== Exercise goal ==
Your task is to gather the lines below that hold the string "computer".

━━━━━━━━━━━━━━━━━━━━

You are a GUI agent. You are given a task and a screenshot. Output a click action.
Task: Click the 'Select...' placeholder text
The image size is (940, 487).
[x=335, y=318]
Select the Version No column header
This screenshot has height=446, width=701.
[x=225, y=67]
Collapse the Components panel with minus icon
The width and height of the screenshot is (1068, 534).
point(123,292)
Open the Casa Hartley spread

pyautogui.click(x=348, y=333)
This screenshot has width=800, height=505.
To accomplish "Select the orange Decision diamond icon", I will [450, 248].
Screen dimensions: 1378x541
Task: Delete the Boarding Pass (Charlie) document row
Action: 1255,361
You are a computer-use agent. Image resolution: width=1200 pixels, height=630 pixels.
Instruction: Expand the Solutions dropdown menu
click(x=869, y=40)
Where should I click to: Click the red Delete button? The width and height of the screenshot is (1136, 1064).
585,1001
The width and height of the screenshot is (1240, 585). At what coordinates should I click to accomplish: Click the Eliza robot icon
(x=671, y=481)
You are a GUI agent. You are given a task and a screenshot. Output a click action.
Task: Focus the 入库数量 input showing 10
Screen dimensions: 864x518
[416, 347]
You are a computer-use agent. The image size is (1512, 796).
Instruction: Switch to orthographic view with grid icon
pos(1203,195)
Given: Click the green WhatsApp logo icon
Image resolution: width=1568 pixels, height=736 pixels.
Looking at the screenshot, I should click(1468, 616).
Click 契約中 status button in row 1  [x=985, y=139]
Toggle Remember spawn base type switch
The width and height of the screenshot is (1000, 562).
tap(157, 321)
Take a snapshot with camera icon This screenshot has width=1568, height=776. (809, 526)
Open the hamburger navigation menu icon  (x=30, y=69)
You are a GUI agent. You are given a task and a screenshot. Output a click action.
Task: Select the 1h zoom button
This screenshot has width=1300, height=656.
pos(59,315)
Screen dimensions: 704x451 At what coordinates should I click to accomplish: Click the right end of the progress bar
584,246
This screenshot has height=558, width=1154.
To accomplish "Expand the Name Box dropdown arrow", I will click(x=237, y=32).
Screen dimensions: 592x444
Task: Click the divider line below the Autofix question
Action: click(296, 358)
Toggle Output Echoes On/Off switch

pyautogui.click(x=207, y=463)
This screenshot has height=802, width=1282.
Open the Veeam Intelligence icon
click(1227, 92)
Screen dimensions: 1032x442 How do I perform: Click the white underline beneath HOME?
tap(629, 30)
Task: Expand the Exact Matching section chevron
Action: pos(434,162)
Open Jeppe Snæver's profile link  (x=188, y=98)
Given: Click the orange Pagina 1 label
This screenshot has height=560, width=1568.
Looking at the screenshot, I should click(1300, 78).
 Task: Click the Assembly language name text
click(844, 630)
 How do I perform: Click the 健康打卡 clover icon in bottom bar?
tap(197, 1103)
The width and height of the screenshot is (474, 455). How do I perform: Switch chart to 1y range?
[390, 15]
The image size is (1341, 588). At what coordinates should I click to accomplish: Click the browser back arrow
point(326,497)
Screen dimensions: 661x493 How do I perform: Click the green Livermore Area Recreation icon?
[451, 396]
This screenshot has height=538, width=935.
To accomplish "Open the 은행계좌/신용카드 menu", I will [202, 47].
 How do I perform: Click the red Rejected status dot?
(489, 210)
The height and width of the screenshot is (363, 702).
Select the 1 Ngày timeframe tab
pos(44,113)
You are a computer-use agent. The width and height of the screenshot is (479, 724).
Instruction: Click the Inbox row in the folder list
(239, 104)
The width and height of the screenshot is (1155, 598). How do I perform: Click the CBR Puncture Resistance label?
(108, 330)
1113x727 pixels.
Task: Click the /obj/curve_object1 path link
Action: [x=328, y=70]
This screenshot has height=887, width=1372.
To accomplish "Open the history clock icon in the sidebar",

━━━━━━━━━━━━━━━━━━━━

== Solved exercise ==
You are a computer-use agent. Image resolution: width=1200 pixels, height=630 pixels.
You are a computer-use agent. The image size is (1512, 796).
You are a computer-use agent. The width and height of the screenshot is (479, 724).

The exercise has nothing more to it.